Салих ат-Тайиб - Ближневосточная новелла
И опять появились те трое. Они запрягли его, как быка, в джип и с криком и хохотом заставляют тащить машину. Железные, с лемехами, как у плуга, колеса джипа вспахивают землю, раскаленное солнце палит голову. С вывалившимся языком, согнувшись вдвое под тяжестью груза, он тащится вперед, и, как только замедляет шаг, они включают мотор и подталкивают его сзади. Он прибавляет ходу, тяжело дыша, а грубые кожаные лямки, крестом стянутые у него на груди, сдавливают ему грудную клетку, не дают вздохнуть полнее. Что произошло дальше, он не понял: он упал лицом в землю и стал жадно лизать кровь, которая натекла из разбитого лица, но кровь была теплой, соленой, она пахла землей и свертывалась во рту… Его подняли с земли, швырнули в печь, ревущую, как мотор джипа, и принялись раздувать огонь мехами, сделанными из снятого с машины брезента. Ах, как раскалилось его тело, оно корчилось, шипело, как шкварка, и уже загоралось. Хуже всего приходилось голове, казалось, что от жара она вот-вот лопнет, разлетится на куски. Но тут его вытащили из печи и, поставив голым среди пустыни, окатили водой — вылили целое ведро! Но драгоценная влага облаком пара повисла над его головой, не опускаясь ниже, так что голова и лицо у него застыли, а тело оставалось раскаленным, и он недоумевал, как это можно страдать от холода и жары одновременно. Его бросили на наковальню, длинную и широкую, как надгробная плита, и принялись колотить по нему молотами, которые они сами едва поднимали. Удары приходились на грудь, расплющивали ее, превращали в месиво. Потом кто-то вспугнул их, и они, побросав молоты, убежали. Повернув голову, он узнал коротышку-приказчика, но ничуть не обрадовался своему спасителю, который, казалось, объединял в себе злобу и свирепость тех троих. Приказчик смотрел прямо на него, и, не в силах выдержать этот взгляд, он опять заставил себя, содрогнувшись, разомкнуть веки, стряхнуть кошмар. Но чьи-то глаза продолжали смотреть на него в упор. Кто это?

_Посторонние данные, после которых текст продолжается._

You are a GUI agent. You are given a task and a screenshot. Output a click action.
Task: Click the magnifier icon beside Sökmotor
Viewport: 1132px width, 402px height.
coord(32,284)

Глаза были большими, черными и блестящими, длинные загнутые ресницы бросали на них густую тень, почти совсем скрывавшую их. В глазах пряталась улыбка, которая, казалось, боролась со смущением. Прошла минута — глаза дрогнули и потускнели, словно хотели уйти, но не ушли, а придвинулись ближе. Только они стали другими — более крупными и выпуклыми, на веках уже не было ресниц, и от этого глаза казались наглыми и злыми. Тонкие красные жилки густой сеткой покрывали белок, такой большой и разбухший, что из-за него почти не видно было радужной оболочки, тусклой и бесцветной, в глубине зрачка вспыхивали багровые искорки. Он не знал, сколько минут или часов продолжалась его безмолвная схватка с этими глазами, он хотел прекратить ее — и не мог. Он попытался сомкнуть веки и тоже не мог: ослепший и онемевший, но все еще мощный инстинкт заставлял его смотреть прямо в эти глаза, не отводить взора. Злые глаза немного отодвинулись, стали меньше и у́же, но зато пронзительнее и светлее, они сверкали, как молния, и стояли прямо перед ним… В семи-восьми шагах от себя он увидел волчьи глаза, и ему показалось, что он различает острую хищную морду волка и даже слышит его дыхание, напряженное и полное ожидания. Волк осторожно подходил — глаза тихонько приближались, непрочная преграда расстояния, которую он по глупости считал своей защитой, становилась все тоньше. И он почувствовал холодное дыхание смерти, коснувшееся его лица. Он услышал, как быстрые и острые волчьи зубы с хрустом крушат и перемалывают его кости, и со вздохом то ли облегчения, то ли сожаления лишился чувств. Но сознание не совсем покинуло его: сквозь закрытые веки ему виделась тень волка, перемещавшаяся и застилавшая слабый свет, он даже ощущал на лице жаркое дыхание зверя, похожее на горячечное дыхание больного, жгучее, зловонное и тлетворное. Вот распахнулась волчья пасть, нос, холодный и влажный, коснулся его лица… И ожидание конца, длившееся, казалось, долгие-долгие годы, стало последней гранью его мучений, истощило скудные остатки сил и заставило это крупное тело протиснуться сквозь узкое отверстие небытия, куда не могли втолкнуть его другие осаждавшие его муки.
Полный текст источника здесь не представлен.